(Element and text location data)
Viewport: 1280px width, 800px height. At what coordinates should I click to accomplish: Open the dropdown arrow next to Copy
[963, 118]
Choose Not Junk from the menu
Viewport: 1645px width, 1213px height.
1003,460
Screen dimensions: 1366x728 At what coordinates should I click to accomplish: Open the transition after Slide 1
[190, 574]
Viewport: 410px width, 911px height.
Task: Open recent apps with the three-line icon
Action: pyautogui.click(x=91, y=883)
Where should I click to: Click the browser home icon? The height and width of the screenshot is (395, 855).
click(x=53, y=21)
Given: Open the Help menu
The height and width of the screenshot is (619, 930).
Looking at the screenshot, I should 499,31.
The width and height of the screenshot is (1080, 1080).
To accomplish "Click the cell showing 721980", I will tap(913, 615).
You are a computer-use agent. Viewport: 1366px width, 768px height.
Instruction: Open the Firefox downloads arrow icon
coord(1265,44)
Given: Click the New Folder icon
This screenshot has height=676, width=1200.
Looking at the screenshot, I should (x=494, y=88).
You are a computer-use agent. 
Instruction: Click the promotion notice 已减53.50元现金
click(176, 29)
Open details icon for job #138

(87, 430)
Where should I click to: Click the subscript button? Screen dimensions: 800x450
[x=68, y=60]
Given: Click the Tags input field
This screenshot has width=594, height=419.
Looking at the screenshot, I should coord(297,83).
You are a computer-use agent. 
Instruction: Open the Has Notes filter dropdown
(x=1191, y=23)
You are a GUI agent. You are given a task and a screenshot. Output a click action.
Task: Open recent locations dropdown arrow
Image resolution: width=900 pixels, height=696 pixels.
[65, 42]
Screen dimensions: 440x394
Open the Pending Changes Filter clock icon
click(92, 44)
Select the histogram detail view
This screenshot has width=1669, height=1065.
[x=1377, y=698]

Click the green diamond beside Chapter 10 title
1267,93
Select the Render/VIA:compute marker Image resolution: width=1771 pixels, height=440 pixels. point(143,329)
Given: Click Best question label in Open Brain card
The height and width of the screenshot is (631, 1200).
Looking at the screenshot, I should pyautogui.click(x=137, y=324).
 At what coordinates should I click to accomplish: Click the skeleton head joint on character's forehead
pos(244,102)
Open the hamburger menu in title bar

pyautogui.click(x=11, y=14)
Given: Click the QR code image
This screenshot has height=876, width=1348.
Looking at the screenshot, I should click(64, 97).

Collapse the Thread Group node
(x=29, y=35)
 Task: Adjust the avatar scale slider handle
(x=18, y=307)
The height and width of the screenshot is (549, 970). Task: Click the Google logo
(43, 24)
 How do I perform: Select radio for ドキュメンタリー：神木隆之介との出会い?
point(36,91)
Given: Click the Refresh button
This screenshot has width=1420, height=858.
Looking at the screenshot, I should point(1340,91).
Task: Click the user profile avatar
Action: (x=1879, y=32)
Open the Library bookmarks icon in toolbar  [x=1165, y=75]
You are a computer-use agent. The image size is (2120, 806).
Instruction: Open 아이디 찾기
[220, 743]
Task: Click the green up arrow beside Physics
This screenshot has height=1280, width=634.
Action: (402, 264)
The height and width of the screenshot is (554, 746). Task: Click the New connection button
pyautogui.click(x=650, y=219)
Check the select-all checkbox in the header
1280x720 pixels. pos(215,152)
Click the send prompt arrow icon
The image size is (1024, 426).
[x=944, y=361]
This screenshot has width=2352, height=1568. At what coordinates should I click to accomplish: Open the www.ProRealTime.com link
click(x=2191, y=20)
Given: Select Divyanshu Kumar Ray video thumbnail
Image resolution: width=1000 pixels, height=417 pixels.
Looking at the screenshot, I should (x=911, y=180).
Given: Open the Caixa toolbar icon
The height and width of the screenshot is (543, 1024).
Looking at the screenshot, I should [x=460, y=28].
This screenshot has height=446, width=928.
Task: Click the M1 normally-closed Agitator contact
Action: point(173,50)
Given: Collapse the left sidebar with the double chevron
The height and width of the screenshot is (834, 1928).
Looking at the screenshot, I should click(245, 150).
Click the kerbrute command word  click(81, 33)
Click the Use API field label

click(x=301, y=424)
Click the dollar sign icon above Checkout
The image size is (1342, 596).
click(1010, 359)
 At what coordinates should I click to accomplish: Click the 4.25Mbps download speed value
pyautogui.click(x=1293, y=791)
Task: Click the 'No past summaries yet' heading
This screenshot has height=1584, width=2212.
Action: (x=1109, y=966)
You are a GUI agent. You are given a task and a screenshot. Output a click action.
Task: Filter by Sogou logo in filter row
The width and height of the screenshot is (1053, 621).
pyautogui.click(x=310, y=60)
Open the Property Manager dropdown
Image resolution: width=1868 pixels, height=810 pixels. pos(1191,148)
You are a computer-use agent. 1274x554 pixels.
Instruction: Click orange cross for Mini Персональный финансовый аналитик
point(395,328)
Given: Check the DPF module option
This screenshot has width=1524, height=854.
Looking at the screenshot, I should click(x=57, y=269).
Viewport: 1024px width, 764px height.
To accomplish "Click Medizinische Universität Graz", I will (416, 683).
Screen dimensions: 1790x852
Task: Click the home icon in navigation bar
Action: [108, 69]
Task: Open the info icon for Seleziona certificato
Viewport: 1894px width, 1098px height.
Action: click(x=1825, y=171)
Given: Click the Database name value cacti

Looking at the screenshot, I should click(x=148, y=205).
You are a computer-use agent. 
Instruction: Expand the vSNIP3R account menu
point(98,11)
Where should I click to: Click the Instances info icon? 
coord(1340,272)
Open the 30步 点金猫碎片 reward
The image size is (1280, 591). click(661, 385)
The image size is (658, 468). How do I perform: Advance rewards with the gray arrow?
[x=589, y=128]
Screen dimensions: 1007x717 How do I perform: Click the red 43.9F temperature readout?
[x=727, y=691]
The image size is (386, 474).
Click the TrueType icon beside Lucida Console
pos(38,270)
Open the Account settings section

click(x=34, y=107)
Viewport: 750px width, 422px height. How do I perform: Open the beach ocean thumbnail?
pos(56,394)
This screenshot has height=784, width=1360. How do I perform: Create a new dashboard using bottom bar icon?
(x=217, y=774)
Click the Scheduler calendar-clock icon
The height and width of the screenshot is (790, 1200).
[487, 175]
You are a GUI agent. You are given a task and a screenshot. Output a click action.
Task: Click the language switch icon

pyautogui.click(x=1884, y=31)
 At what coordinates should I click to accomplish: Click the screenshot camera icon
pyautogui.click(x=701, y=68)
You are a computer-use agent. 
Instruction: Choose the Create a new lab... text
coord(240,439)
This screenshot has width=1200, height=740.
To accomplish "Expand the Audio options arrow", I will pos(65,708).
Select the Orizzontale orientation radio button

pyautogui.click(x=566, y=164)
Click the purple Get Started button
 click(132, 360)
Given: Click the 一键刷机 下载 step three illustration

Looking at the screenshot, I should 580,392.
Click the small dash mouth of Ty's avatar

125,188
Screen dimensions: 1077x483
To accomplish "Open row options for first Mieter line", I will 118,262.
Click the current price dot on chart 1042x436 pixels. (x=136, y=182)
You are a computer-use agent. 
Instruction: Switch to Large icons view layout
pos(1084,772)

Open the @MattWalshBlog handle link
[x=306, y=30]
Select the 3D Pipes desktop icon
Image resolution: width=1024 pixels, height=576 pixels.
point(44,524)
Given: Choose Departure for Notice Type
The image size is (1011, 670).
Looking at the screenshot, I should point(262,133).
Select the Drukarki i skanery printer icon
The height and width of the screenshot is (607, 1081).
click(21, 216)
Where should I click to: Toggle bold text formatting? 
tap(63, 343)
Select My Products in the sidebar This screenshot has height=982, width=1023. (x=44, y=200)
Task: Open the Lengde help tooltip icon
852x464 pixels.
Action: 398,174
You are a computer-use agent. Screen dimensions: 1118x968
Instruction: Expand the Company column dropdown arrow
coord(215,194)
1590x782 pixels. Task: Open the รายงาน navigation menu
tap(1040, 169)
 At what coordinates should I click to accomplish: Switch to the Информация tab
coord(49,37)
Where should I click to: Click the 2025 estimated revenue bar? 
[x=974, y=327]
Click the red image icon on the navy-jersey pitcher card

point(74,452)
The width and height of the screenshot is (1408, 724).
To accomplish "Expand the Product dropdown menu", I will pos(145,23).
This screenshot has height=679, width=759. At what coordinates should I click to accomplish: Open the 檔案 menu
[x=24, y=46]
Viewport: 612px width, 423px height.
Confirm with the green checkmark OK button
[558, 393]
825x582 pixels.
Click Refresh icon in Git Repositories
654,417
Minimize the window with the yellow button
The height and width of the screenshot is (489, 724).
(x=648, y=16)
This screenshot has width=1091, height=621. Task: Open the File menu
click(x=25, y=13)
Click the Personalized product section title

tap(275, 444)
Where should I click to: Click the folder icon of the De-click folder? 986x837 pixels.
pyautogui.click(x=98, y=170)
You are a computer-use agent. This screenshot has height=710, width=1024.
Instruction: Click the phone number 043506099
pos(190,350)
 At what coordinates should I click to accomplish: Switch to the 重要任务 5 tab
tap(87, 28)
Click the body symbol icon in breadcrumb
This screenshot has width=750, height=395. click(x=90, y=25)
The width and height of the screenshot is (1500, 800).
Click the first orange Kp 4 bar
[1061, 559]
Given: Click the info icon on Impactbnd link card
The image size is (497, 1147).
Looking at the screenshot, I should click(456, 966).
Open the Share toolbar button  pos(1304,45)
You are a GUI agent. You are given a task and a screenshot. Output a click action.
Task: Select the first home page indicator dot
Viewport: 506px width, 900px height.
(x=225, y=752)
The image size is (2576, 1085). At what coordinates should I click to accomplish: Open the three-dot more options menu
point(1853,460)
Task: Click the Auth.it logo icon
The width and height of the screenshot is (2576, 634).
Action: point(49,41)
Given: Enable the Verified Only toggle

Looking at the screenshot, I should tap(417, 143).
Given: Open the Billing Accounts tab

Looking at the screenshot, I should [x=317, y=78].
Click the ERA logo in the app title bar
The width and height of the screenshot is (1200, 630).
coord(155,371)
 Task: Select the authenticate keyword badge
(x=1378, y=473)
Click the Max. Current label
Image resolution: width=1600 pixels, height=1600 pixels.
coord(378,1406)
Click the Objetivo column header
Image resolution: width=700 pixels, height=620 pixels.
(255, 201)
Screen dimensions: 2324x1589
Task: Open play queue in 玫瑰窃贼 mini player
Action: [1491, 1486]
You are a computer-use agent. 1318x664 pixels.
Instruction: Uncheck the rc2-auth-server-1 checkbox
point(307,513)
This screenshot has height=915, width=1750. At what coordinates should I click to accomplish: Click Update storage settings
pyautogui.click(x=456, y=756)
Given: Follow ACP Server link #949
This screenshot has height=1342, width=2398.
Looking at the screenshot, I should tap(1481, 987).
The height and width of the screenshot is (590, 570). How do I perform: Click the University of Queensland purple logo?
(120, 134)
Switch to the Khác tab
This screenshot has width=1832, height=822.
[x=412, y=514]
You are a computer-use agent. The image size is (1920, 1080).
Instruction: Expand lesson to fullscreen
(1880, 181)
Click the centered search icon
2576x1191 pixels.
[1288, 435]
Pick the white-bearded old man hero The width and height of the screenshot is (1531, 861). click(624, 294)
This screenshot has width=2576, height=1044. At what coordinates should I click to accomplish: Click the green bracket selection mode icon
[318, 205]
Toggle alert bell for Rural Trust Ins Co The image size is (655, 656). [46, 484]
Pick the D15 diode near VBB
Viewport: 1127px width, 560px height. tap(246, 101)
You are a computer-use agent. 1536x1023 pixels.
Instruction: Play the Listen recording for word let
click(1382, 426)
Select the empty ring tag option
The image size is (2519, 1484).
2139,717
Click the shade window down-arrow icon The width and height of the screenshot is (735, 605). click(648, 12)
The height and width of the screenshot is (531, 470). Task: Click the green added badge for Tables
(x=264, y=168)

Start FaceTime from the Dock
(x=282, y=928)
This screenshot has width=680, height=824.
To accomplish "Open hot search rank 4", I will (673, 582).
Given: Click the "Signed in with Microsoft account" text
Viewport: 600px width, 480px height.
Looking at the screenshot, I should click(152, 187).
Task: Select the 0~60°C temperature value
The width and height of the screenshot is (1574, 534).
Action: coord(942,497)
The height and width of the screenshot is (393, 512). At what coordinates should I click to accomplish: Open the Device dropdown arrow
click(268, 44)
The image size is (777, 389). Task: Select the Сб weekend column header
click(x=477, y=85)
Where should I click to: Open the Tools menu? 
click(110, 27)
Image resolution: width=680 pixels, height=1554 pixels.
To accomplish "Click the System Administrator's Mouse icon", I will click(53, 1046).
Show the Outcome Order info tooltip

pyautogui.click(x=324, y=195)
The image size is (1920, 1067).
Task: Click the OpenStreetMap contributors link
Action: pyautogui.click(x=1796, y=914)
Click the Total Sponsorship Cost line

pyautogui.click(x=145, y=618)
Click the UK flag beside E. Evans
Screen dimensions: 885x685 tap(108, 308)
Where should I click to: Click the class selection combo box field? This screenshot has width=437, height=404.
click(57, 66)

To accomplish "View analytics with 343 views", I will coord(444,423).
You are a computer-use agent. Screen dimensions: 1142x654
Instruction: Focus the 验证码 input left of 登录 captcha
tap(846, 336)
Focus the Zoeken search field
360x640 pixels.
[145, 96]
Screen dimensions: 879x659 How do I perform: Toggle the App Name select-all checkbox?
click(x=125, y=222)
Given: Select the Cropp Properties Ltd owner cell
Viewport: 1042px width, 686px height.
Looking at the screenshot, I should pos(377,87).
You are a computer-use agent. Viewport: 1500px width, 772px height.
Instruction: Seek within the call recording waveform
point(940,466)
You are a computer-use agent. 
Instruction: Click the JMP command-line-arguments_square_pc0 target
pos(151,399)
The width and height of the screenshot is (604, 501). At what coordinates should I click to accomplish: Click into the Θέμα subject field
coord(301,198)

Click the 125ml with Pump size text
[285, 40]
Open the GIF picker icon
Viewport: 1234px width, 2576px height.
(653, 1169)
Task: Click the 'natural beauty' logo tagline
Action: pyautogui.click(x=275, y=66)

* [EXERCISE TASK] Rewrite the records from the line that has "Screen dimensions: 1007x717" through the line that has "Select My Products", putting "blue" in place of "purple" and leaving everything else the same.

* [COMPLETE OUTPUT]
Screen dimensions: 1007x717 How do I perform: Click the red 43.9F temperature readout?
[x=727, y=691]
The image size is (386, 474).
Click the TrueType icon beside Lucida Console
pos(38,270)
Open the Account settings section

click(x=34, y=107)
Viewport: 750px width, 422px height. How do I perform: Open the beach ocean thumbnail?
pos(56,394)
This screenshot has height=784, width=1360. How do I perform: Create a new dashboard using bottom bar icon?
(x=217, y=774)
Click the Scheduler calendar-clock icon
The height and width of the screenshot is (790, 1200).
[487, 175]
You are a GUI agent. You are given a task and a screenshot. Output a click action.
Task: Click the language switch icon

pyautogui.click(x=1884, y=31)
 At what coordinates should I click to accomplish: Click the screenshot camera icon
pyautogui.click(x=701, y=68)
You are a computer-use agent. 
Instruction: Choose the Create a new lab... text
coord(240,439)
This screenshot has width=1200, height=740.
To accomplish "Expand the Audio options arrow", I will pos(65,708).
Select the Orizzontale orientation radio button

pyautogui.click(x=566, y=164)
Click the blue Get Started button
 click(132, 360)
Given: Click the 一键刷机 下载 step three illustration

Looking at the screenshot, I should 580,392.
Click the small dash mouth of Ty's avatar

125,188
Screen dimensions: 1077x483
To accomplish "Open row options for first Mieter line", I will 118,262.
Click the current price dot on chart 1042x436 pixels. (x=136, y=182)
You are a computer-use agent. 
Instruction: Switch to Large icons view layout
pos(1084,772)

Open the @MattWalshBlog handle link
[x=306, y=30]
Select the 3D Pipes desktop icon
Image resolution: width=1024 pixels, height=576 pixels.
point(44,524)
Given: Choose Departure for Notice Type
The image size is (1011, 670).
Looking at the screenshot, I should point(262,133).
Select the Drukarki i skanery printer icon
The height and width of the screenshot is (607, 1081).
click(21, 216)
Where should I click to: Toggle bold text formatting? 
tap(63, 343)
Select My Products in the sidebar This screenshot has height=982, width=1023. (x=44, y=200)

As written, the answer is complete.